SUPPLIED PASSAGE
##############################

Risotto has always been one of my favorite Instant Pot dishes. It was one of the first dishes I ever made in my Instant Pot and has turned out perfectly ever since. Risotto is such a labor of love on the stovetop, and so simple in the Instant Pot.

Mushroom Farro Risotto

I make my fair share of traditional risotto with arborio rice. But one day I was trying to figure out a way to use a bag of farro and decided to do a similar risotto preparation with the farro in my Instant Pot. It was delicious! Since farro is less starchy than arborio rice, the end result is more chewy and nutty, but equally tasty and full of whole grain, earthy goodness. Let me know what you think of this take on “farrotto.”

How to Make Instant Pot Mushroom Farro Risotto

Start by turning the Instant Pot on “Saute” and press the Saute button until it’s on “More.”  Add the butter to the stainless steel pot.  When it’s melted add a finely chopped onion and cook for about a minute.

Then add sliced mushrooms and cook for 3 more minutes, stirring occasionally. You can use any type of mushroom here – I’ve made this successfully with shiitake, baby bella, and white button mushrooms before. Finally, add some garlic and saute for another minute.

Add the farro and vegetable broth and stir, scraping up anything that has stuck to the bottom of the pot. This helps to prevent the dreaded “Burn” error.

Note that if you do get a “Burn” notification it sounds a lot worse than it is. It just means that some stuff is stuck to the bottom of the pot. It happens to me when I haven’t used enough liquid or when I’ve used a tomato- or cream-based sauce that is touching the bottom of the pot.  To remedy the situation, release the pressure, open the lid, and stir well, scraping up any bits on the bottom of the pot.  Try turning the Instant Pot on again for the remaining time.  If it burns again, then release the pressure, take off the lid, and turn the pressure cooker on “Saute” to cook the rest of the way.

##############################

MATERIAL
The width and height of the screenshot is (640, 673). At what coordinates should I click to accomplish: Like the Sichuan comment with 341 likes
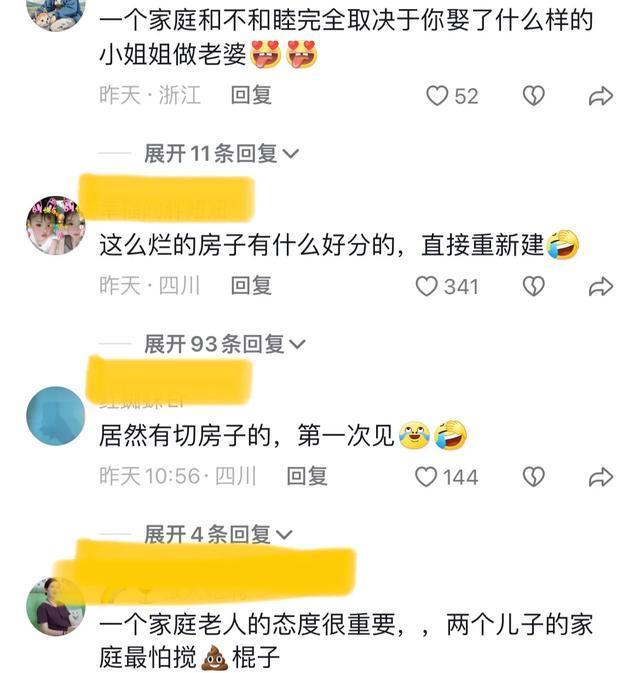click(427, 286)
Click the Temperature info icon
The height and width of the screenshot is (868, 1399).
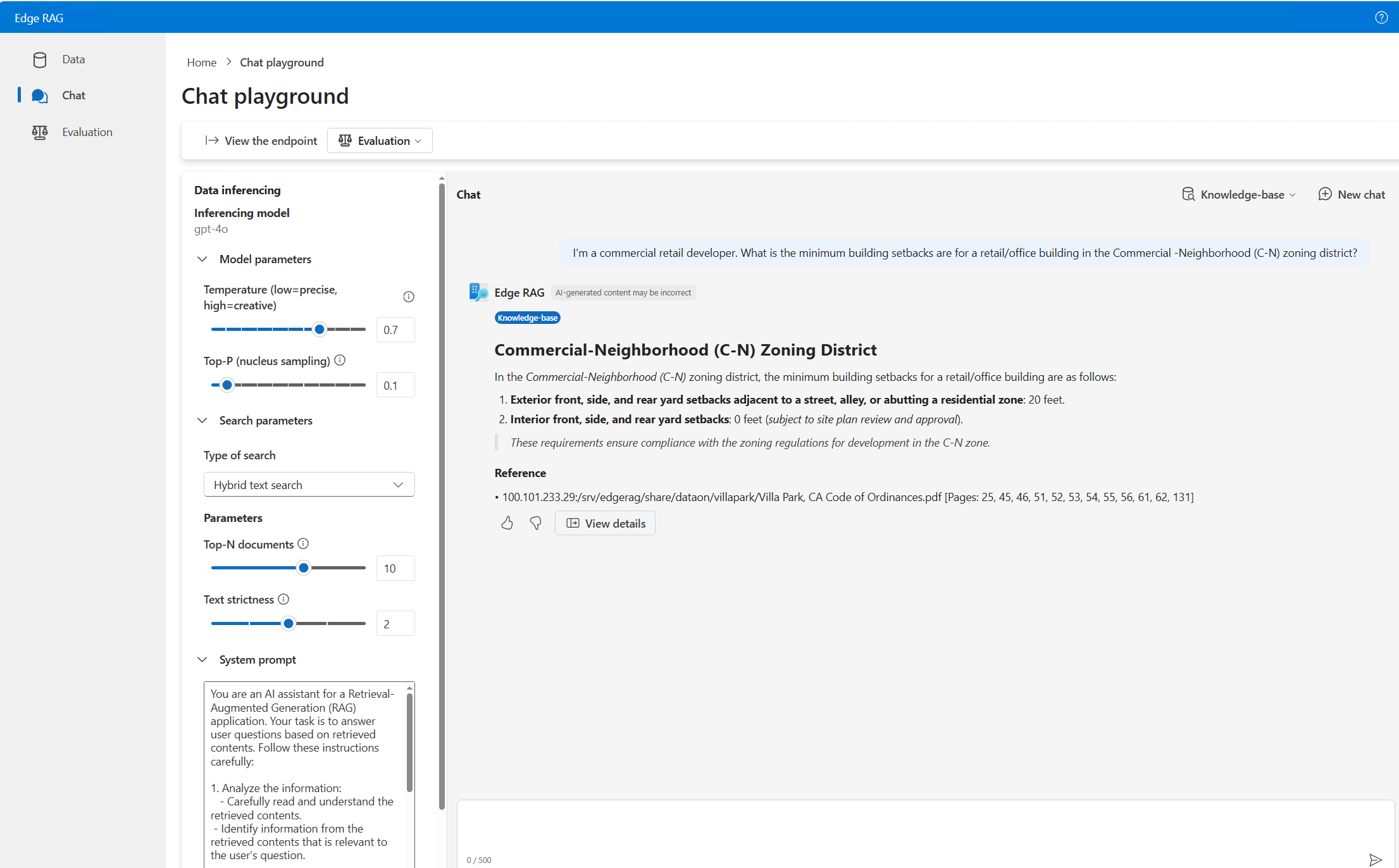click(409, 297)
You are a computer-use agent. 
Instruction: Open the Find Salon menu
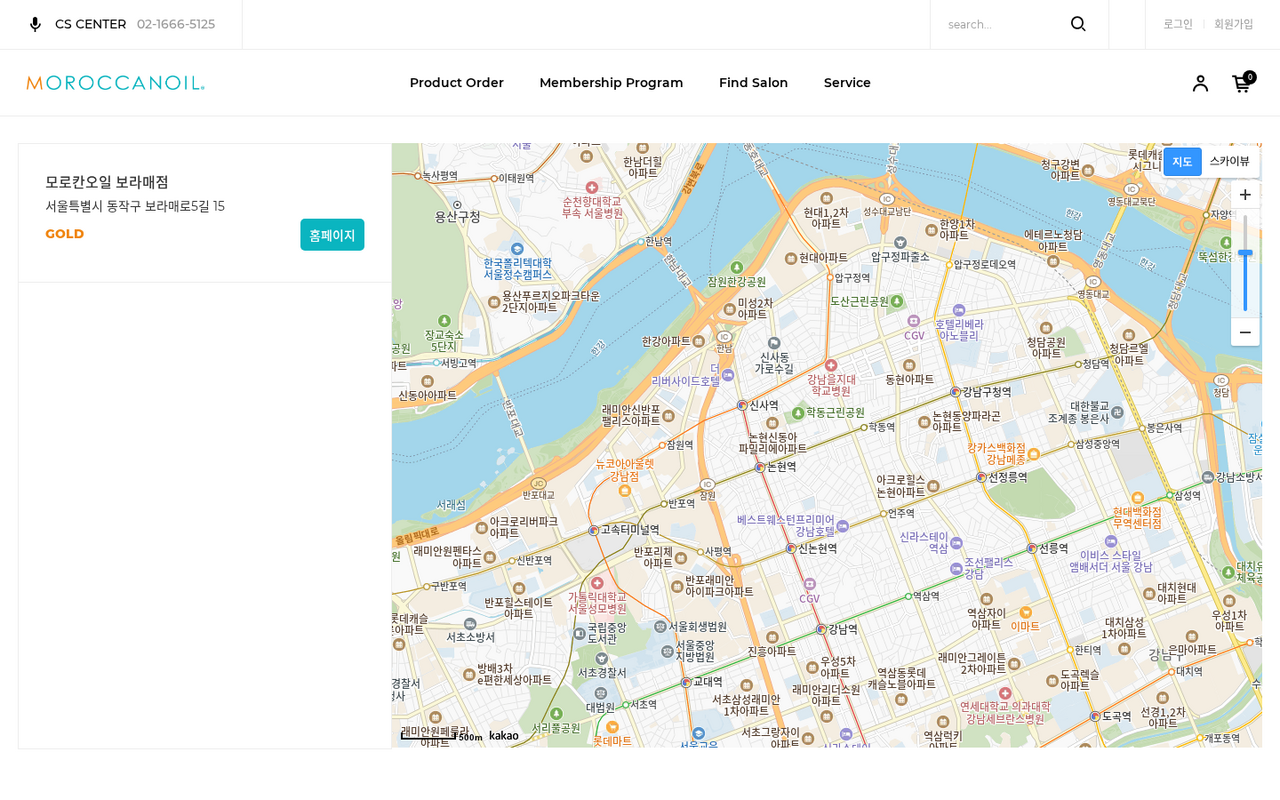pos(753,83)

##############################

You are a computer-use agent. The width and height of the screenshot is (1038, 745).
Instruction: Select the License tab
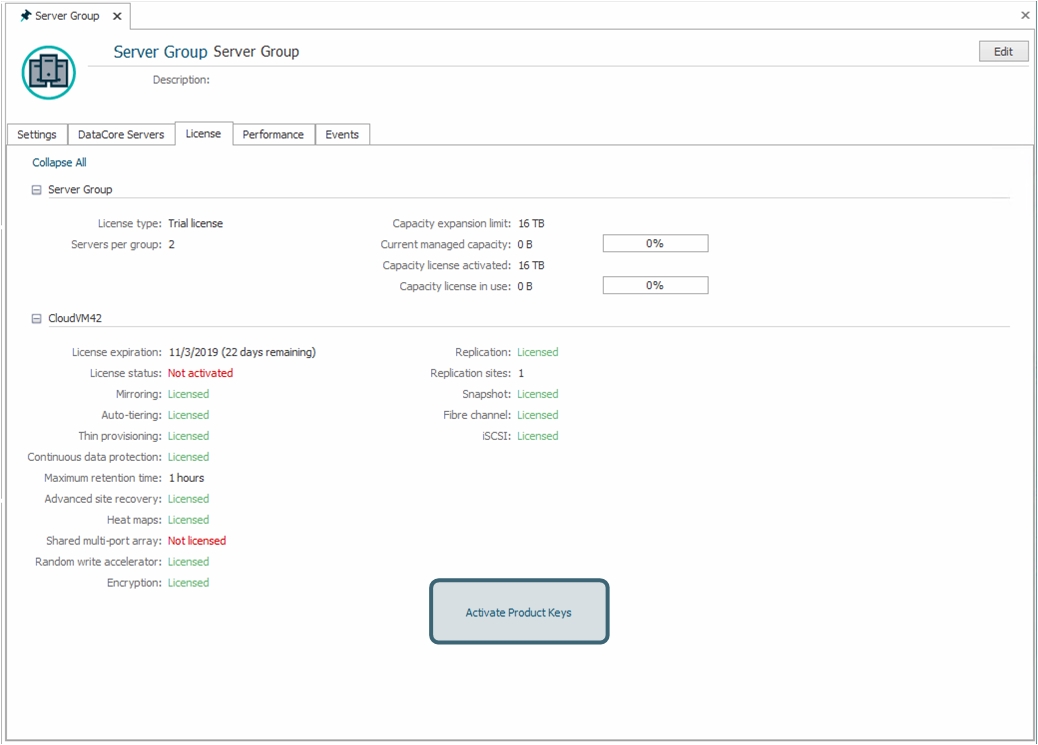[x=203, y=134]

##############################

From the mushroom farro risotto recipe, copy word for word the passage starting at "How to Make In" and ending at "for another minute.".

How to Make Instant Pot Mushroom Farro Risotto

Start by turning the Instant Pot on “Saute” and press the Saute button until it’s on “More.”  Add the butter to the stainless steel pot.  When it’s melted add a finely chopped onion and cook for about a minute.

Then add sliced mushrooms and cook for 3 more minutes, stirring occasionally. You can use any type of mushroom here – I’ve made this successfully with shiitake, baby bella, and white button mushrooms before. Finally, add some garlic and saute for another minute.